→ Zu lösende Aufgabe
Liste alle Zeitangaben mit Jahreszahl aus dem Auszug zur EU-Dienstleistungsrichtlinie auf. Nenne jede nur einmal.

→ Ausgewählter Auszug
+ + + + +

EU-Dienstleistungsrichtlinie: Eine Herausforderung für die österreichischen Städte

EU-Dienstleistungsrichtlinie: Eine Herausforderung für die österreichischen Städte

Unter österreichischem Vorsitz wurde beim Rat „Wettbewerbsfähigkeit“ am 29. Mai 2006 die Einigung über die Dienstleistungsrichtlinie erzielt. Diese ist unter der Zahl RL 2006/123/EG im Amtsblatt der Europäischen Union Nr. L 376 vom 27. Dezember 2006 veröffentlicht und daraufhin am folgenden Tag in Kraft getreten. Die Richtlinie ist bis Ende 2009 in innerstaatliches Recht umzusetzen.

 

Die Vollendung des Binnenmarktes für Dienstleistungen ist ein wesentlicher Baustein und Beitrag für mehr Wachstum und Beschäftigung in der Europäischen Union. Gegenwärtig hindert noch eine große Anzahl von Beschränkungen Dienstleistungserbringer daran, grenzüberschreitend tätig zu werden. Es hat sich gezeigt, dass diese Beschränkungen nicht allein durch die direkte Anwendung der Art. 43 und 49 des EG-V beseitigt werden können.
Ziel der Dienstleistungsrichtlinie ist es, die Fragmentierung der Dienstleistungsmärkte aufzuheben und den freien Dienstleistungsverkehr zwischen den Mitgliedstaaten zu verwirklichen. Ungerechtfertigte Barrieren und bürokratische Formalitäten für Dienstleistungserbringer, die in einem anderen Mitgliedstaat Niederlassungen gründen oder grenzüberschreitend tätig werden wollen, sollen eliminiert werden. Die Dienstleistungsrichtlinie soll einen europäischen Markt für Dienstleistungen ermöglichen und dabei gleichzeitig Lohn- und Sozialdumping ausschließen. Rund 70% des Bruttoinlandsproduktes der Gemeinschaft und zwei Drittel der Arbeitsplätze entfallen auf Dienstleistungen. Die Vollendung des europäischen Binnenmarktes in diesem Sektor soll mittelfristig wichtige Impulse für mehr Wachstum und Beschäftigung aufbringen und aufgrund der erhöhten Wettbewerbsdynamik sollen Preissenkungen zu erwarten sein.
Die Richtlinie ist lt. Art. 44 bis Ende 2009 in innerstaatliches Recht umzusetzen.

+ + + + +

→ Angezeigte Einträge
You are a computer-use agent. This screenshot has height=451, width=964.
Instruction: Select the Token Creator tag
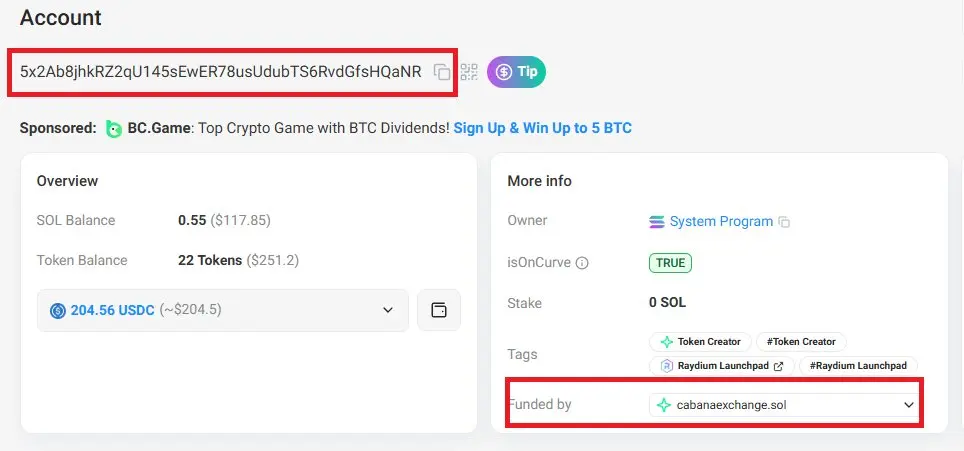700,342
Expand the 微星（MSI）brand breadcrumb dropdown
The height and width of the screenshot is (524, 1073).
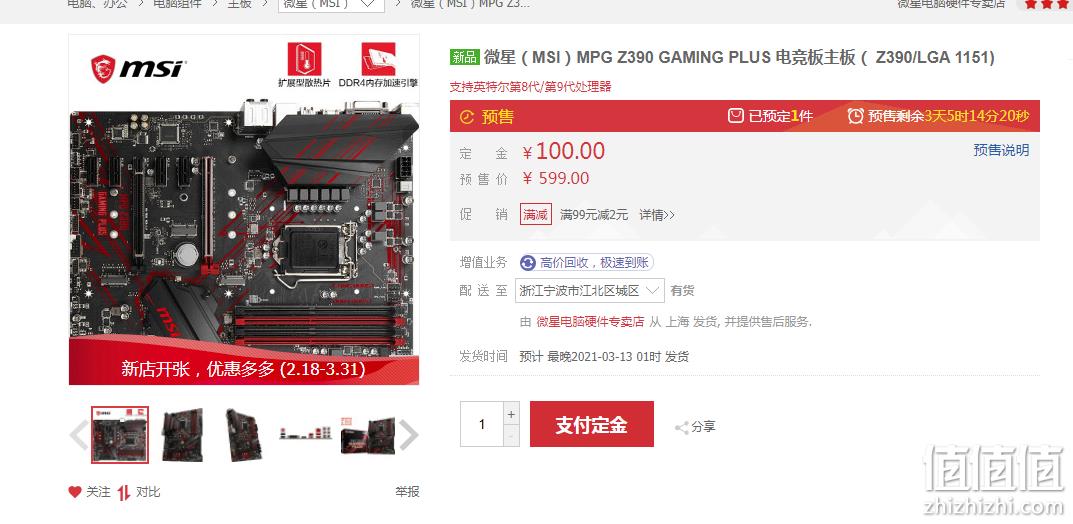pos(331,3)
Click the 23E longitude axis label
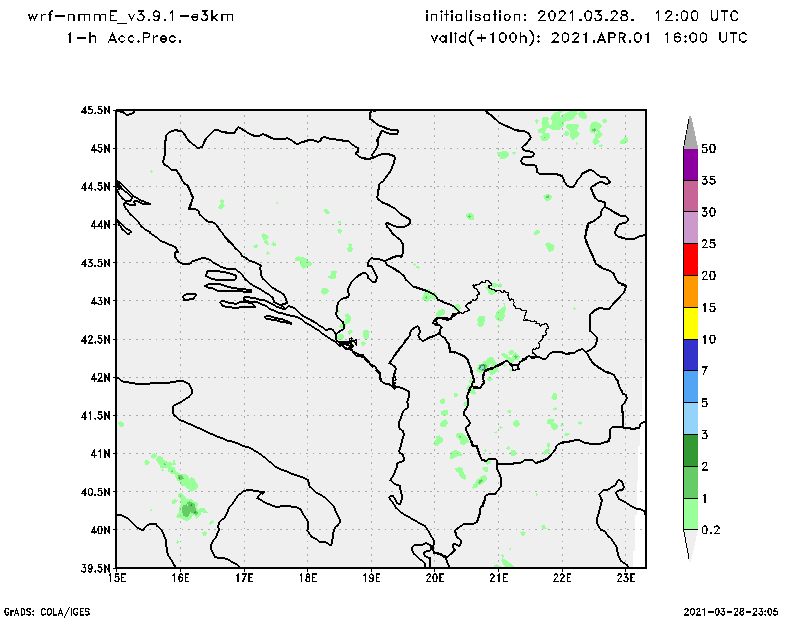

+ + + + +

→ Lösung
- 29. Mai 2006
- 27. Dezember 2006
- Ende 2009